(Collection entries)
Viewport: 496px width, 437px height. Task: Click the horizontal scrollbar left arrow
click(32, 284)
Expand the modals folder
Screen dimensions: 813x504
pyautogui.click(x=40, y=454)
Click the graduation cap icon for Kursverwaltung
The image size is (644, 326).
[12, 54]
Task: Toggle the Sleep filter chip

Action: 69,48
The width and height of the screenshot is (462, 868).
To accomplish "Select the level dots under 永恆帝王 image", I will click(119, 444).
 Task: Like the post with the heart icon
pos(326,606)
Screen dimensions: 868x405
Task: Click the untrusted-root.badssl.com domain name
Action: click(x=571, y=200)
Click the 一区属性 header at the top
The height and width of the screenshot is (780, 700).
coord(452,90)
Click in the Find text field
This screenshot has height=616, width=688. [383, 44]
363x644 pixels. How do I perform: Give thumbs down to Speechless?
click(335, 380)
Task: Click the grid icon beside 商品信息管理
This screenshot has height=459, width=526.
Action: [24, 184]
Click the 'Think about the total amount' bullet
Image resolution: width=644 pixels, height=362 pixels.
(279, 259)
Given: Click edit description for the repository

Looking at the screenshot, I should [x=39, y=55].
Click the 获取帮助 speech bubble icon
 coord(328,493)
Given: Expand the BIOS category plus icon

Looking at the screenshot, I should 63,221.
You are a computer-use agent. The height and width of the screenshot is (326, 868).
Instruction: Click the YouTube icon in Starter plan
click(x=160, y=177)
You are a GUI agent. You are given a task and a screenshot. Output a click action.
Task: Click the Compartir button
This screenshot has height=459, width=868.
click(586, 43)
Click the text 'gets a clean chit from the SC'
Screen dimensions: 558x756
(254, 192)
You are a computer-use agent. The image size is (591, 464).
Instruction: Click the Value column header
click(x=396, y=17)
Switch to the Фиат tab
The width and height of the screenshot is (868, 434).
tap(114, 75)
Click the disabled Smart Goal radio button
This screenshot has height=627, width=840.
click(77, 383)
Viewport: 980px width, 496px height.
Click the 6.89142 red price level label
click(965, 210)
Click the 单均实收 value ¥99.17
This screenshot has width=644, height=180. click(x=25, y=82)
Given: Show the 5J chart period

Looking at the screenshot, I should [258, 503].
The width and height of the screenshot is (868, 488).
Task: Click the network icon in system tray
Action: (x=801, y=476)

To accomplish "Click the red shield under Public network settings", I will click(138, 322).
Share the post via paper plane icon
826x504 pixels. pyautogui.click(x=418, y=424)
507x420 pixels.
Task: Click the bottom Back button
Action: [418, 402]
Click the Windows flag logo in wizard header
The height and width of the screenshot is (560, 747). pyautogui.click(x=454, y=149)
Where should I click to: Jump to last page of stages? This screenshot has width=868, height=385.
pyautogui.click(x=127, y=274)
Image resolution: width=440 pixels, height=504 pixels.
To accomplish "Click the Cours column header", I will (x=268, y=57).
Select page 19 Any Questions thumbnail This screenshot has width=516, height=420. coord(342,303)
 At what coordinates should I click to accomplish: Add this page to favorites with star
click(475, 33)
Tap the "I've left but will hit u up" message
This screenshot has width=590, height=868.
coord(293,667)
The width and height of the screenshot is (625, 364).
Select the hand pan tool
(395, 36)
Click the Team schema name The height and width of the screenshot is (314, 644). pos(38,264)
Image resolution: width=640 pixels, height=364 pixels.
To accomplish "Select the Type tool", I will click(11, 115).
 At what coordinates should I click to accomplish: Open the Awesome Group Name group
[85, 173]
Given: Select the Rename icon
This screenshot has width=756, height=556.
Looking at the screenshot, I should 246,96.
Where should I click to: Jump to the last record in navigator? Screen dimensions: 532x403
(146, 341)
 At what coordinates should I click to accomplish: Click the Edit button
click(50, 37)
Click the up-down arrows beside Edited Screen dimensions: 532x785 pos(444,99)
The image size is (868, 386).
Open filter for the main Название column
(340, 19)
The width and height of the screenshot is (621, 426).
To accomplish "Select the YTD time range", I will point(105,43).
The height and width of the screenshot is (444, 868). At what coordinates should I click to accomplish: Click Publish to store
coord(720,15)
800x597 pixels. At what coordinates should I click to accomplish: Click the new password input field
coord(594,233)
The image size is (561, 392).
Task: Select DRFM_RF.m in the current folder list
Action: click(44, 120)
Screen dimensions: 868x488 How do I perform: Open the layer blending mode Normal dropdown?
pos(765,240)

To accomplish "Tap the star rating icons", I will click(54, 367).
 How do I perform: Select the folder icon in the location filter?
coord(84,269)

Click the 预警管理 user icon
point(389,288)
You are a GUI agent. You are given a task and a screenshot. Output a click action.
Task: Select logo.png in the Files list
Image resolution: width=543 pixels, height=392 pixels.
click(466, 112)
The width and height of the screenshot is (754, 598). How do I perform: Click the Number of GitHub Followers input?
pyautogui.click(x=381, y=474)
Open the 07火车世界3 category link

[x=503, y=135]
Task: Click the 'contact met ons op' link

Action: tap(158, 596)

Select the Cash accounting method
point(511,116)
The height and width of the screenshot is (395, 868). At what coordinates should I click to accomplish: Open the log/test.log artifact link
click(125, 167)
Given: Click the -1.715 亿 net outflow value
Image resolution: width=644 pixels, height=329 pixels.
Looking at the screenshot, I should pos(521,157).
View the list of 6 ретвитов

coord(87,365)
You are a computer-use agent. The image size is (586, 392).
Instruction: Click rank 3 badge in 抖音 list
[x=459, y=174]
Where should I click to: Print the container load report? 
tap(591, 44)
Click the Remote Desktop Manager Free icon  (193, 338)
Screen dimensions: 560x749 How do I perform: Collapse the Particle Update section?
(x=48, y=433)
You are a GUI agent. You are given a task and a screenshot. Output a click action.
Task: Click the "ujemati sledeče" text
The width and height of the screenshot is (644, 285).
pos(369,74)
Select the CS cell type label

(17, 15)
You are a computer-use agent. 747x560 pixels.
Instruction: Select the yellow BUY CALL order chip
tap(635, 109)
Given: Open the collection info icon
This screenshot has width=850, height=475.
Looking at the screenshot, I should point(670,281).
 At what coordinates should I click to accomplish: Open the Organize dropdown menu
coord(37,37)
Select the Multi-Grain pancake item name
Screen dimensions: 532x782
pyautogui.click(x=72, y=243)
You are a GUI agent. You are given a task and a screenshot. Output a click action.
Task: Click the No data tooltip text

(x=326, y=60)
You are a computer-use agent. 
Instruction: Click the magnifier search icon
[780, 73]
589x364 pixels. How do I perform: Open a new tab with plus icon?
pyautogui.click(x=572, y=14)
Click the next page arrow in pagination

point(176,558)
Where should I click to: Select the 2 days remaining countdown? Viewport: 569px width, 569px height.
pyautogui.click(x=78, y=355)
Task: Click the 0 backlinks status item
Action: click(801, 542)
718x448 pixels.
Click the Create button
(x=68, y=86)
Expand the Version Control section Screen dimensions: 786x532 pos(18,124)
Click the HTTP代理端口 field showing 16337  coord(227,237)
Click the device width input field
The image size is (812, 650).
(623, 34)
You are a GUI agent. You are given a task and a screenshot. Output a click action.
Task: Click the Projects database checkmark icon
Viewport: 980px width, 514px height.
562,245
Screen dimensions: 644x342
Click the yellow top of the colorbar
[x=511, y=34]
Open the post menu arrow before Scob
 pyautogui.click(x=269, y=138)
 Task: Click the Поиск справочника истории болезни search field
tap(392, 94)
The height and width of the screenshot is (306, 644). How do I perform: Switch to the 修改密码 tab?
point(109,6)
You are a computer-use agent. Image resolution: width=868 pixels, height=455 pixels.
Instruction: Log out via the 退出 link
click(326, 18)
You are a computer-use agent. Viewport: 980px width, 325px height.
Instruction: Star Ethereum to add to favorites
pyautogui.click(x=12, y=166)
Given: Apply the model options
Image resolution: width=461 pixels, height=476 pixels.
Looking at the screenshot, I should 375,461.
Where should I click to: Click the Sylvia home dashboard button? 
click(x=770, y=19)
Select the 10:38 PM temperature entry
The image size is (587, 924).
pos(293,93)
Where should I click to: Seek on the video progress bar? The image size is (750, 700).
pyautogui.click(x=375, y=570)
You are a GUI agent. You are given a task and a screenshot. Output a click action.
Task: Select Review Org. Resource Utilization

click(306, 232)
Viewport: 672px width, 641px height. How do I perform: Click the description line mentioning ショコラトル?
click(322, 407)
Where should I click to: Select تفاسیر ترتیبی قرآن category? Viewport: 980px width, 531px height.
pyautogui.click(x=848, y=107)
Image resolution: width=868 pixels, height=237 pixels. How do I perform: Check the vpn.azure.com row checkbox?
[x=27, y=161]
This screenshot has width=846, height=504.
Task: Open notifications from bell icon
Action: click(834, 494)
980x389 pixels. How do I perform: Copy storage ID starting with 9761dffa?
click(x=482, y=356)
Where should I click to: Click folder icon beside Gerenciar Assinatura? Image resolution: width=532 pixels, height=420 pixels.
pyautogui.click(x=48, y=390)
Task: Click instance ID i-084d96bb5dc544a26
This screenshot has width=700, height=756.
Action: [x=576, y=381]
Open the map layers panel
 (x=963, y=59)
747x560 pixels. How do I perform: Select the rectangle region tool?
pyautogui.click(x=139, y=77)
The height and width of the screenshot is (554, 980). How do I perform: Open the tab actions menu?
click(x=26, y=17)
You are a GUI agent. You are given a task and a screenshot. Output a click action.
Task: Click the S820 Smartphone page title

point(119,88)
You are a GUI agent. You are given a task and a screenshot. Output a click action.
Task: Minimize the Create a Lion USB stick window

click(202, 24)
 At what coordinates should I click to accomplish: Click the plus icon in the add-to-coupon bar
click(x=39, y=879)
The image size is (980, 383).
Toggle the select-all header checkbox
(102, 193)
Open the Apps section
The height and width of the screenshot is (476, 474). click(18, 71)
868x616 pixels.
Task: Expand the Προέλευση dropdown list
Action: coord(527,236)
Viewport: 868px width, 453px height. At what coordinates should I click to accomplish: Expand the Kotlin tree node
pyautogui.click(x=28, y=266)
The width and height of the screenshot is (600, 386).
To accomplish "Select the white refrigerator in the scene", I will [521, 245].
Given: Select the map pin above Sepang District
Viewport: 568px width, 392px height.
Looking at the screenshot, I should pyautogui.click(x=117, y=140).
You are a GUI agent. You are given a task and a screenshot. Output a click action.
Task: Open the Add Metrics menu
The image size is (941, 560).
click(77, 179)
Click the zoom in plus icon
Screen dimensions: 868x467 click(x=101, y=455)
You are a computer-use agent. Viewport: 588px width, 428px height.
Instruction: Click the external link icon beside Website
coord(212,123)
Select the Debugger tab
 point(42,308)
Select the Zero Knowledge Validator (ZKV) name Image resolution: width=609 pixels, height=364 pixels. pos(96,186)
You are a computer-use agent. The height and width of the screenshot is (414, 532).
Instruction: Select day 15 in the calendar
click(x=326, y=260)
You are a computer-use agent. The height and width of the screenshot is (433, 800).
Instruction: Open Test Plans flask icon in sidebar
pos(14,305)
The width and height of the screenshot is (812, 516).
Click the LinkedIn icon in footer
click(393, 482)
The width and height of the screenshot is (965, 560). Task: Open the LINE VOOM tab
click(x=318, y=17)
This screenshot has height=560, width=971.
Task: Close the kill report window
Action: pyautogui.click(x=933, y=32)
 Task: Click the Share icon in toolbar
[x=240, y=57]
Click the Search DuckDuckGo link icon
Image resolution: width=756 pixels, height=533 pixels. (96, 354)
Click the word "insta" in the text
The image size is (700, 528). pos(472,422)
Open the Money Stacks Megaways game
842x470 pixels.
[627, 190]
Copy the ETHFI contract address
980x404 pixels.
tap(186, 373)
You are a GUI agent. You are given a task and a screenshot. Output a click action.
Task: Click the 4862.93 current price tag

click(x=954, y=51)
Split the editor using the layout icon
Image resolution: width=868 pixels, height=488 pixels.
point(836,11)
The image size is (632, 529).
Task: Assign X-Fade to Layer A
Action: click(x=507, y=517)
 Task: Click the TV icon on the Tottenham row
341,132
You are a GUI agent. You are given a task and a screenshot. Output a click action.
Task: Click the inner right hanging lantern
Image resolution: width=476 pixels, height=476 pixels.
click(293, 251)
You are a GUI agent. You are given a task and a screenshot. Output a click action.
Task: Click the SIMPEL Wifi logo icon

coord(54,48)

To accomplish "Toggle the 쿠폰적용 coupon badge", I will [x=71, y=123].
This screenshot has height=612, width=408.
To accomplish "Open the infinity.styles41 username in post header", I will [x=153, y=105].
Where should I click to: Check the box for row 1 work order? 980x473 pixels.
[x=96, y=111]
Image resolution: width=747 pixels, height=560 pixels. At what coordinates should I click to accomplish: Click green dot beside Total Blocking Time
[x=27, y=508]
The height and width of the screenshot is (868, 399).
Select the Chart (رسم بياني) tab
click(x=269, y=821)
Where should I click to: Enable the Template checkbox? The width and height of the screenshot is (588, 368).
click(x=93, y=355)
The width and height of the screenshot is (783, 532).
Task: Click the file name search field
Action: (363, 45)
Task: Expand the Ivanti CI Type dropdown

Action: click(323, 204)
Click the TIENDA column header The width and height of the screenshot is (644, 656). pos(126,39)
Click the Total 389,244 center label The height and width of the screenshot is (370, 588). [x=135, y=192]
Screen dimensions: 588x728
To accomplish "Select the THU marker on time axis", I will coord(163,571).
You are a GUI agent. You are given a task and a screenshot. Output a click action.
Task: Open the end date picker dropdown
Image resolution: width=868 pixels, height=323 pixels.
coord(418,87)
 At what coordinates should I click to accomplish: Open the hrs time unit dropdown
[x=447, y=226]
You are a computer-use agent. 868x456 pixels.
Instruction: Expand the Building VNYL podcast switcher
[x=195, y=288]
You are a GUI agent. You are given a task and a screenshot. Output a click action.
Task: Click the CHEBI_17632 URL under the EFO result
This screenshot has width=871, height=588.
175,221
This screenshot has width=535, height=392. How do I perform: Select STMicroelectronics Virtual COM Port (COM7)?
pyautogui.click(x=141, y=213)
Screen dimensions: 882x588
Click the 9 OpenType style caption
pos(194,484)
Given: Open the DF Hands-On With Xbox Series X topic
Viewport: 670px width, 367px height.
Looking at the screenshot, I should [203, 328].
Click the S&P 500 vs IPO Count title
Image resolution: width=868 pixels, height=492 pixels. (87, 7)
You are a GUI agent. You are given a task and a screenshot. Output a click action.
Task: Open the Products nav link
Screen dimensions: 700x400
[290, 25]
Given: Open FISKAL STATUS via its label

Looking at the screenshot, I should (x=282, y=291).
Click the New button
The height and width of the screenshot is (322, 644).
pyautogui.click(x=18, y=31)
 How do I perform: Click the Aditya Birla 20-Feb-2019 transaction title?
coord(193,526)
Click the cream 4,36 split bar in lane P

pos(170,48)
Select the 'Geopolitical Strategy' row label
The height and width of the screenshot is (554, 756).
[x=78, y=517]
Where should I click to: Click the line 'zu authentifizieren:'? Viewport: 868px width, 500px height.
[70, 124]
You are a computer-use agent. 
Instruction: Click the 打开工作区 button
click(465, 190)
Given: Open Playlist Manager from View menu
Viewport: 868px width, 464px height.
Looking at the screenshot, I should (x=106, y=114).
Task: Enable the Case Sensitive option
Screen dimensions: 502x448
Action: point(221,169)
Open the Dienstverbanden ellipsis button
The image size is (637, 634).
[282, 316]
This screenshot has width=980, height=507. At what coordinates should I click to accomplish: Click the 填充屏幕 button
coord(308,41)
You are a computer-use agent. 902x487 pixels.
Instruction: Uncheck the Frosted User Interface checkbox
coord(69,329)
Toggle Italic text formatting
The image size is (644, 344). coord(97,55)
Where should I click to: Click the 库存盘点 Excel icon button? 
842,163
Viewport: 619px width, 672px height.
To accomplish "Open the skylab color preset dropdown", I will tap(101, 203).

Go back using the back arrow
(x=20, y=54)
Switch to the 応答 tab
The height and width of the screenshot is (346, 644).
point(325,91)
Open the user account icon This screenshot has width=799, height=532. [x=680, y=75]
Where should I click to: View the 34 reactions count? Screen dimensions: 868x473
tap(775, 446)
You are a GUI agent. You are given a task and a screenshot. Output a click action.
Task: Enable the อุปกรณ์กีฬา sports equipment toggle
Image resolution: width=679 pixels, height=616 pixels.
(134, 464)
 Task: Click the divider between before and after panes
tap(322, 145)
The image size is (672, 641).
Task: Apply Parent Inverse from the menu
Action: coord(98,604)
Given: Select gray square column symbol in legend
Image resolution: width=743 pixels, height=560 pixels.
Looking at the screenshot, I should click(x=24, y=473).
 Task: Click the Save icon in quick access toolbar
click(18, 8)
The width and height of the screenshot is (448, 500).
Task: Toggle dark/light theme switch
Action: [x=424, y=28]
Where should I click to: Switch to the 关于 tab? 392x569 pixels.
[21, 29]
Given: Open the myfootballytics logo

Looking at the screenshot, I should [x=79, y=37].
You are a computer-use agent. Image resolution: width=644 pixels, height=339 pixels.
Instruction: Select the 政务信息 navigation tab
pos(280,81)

*PROBLEM STATEMENT*
Show the lines of the records that include the string "Manager".

*EXERCISE RESPONSE*
Click the Remote Desktop Manager Free icon  (193, 338)
Given: Open Playlist Manager from View menu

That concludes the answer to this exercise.